Virginia Groups Highlight Insufficiency of VCEA, Call for Stronger Climate Legislation Next Session

Richmond, VA -- Although the passage of the Virginia Clean Economy Act has been met with fanfare as Virginia becomes the first southern state to join the Regional Greenhouse Gas Initiative (RGGI), Virginia’s environmental and social justice community has come together to educate about the law’s inadequacies and demand better legislation next session.
The sign-on letter, released today, includes signatures from over 20 Virginia groups, including Virginia Poor People’s Campaign, Virginia Justice Democrats, Indivisible Virginia, and Food & Water Action. In total, these groups represent membership in the tens of thousands. In the letter, the coalition emphasizes the VCEA’s pitfalls: its too-late deadline for a 100% transition, failure to shut down fossil fuel construction already polluting communities in Virginia, and refusal to place an emphasis on equity in plans for a renewable energy transition.

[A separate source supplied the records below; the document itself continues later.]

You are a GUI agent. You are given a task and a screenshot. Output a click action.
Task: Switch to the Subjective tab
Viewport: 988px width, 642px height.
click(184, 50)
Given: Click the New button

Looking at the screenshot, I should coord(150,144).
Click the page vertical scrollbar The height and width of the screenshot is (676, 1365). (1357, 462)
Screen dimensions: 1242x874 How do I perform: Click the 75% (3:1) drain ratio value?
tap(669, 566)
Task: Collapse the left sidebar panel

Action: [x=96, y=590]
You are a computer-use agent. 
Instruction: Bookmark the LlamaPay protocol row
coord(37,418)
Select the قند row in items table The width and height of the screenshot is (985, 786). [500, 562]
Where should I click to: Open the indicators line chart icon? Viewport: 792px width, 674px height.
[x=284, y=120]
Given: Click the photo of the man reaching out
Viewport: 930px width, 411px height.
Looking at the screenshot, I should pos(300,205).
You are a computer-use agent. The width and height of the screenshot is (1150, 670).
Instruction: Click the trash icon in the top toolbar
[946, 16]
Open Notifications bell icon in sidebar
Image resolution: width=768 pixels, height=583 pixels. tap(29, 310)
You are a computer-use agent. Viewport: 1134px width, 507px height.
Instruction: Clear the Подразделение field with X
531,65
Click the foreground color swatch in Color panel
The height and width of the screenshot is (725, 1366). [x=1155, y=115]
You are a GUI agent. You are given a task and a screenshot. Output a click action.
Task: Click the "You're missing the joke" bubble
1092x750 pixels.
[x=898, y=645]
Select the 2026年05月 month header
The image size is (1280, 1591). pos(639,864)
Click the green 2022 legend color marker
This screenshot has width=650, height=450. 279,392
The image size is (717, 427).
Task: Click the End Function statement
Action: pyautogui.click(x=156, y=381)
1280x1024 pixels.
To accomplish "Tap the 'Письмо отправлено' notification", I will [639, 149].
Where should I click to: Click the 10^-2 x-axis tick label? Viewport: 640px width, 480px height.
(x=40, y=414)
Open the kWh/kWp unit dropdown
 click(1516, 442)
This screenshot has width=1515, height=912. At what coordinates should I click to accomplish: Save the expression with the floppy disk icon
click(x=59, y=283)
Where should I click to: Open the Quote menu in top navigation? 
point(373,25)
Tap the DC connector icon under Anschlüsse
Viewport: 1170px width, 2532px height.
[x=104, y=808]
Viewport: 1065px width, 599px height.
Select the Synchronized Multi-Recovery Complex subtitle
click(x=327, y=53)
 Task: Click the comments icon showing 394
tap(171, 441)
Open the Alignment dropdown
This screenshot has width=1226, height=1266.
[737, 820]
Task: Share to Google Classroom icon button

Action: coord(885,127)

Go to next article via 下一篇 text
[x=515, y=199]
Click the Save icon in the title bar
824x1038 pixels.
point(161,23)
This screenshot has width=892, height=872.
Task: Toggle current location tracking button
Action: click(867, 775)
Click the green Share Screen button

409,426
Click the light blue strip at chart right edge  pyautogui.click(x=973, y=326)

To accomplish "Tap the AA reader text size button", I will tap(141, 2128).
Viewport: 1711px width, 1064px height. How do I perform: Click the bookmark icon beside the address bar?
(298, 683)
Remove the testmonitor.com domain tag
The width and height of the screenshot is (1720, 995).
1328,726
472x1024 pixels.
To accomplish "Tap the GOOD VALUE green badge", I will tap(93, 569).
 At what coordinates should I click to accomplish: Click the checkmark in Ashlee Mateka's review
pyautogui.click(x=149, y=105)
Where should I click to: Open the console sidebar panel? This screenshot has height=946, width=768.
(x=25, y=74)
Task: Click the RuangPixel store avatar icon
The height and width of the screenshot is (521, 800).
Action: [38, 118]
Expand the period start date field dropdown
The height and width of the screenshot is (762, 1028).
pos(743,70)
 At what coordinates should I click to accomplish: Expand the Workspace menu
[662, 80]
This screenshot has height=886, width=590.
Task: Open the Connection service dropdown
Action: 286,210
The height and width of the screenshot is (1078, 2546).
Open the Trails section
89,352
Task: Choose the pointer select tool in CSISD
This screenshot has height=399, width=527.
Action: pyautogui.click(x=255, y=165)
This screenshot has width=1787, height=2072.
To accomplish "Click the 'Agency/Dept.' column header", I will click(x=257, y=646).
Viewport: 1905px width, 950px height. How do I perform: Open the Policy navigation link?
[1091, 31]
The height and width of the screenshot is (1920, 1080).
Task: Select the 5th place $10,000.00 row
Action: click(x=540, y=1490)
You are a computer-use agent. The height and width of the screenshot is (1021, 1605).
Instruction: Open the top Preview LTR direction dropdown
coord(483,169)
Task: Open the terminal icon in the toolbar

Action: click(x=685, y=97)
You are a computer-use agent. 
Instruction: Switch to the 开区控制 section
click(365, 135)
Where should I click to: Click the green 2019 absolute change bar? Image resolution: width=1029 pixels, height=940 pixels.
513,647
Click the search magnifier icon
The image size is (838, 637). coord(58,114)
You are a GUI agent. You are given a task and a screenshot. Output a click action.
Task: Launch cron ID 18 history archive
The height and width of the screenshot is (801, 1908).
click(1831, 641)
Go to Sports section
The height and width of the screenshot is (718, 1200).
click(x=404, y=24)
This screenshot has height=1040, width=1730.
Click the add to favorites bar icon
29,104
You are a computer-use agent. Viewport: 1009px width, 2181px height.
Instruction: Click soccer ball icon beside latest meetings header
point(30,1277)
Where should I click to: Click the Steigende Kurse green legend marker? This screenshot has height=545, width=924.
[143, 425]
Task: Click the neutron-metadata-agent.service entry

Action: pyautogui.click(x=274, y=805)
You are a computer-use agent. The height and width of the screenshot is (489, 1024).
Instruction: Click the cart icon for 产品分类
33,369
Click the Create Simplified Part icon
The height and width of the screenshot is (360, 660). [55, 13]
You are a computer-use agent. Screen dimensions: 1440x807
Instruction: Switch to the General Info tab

The letter also critiques RGGI, a program that the VCEA legislation commits Virginia to. The sign-on letter refers to RGGI as a “pay-to-pollute scheme,” an ineffective corporate-driven program that neglects Environmental Justice (EJ) communities.
“This piece of legislation amounts to little more than what corporations have previously committed to without any push from Virginia’s government,” says Jolene Mafnas, Virginia Organizer for Food & Water Action. “Because of its industry alignments, the VCEA fails to protect Virginia’s communities and workers. We need a just transition to 100% renewable energy by 2035, and that transition needs to place the communities already most impacted by the fossil fuel industry and climate change front and center. The VCEA doesn’t meaningfully address these issues, but we will continue fighting for legislation that does going into the 2021 session.”
"Now is not the time for half measures when it comes to tackling the number one threat to our existence, climate change,” says Jennifer Lewis, President of Friends of Augusta. “We are in desperate times and we must take drastic steps to a clean, more just future, now. Our elected officials have a responsibility to listen to science and research instead of corporate donors."
“Climate scientists in 2018 said we had 12 years to drastically reduce our carbon emissions; that means the target year is 2030, not 2050,” says Andrea Miller, founder and Executive Director of People Demanding Action. “Either the authors of this bill are climate science deniers or extremely bad at math.”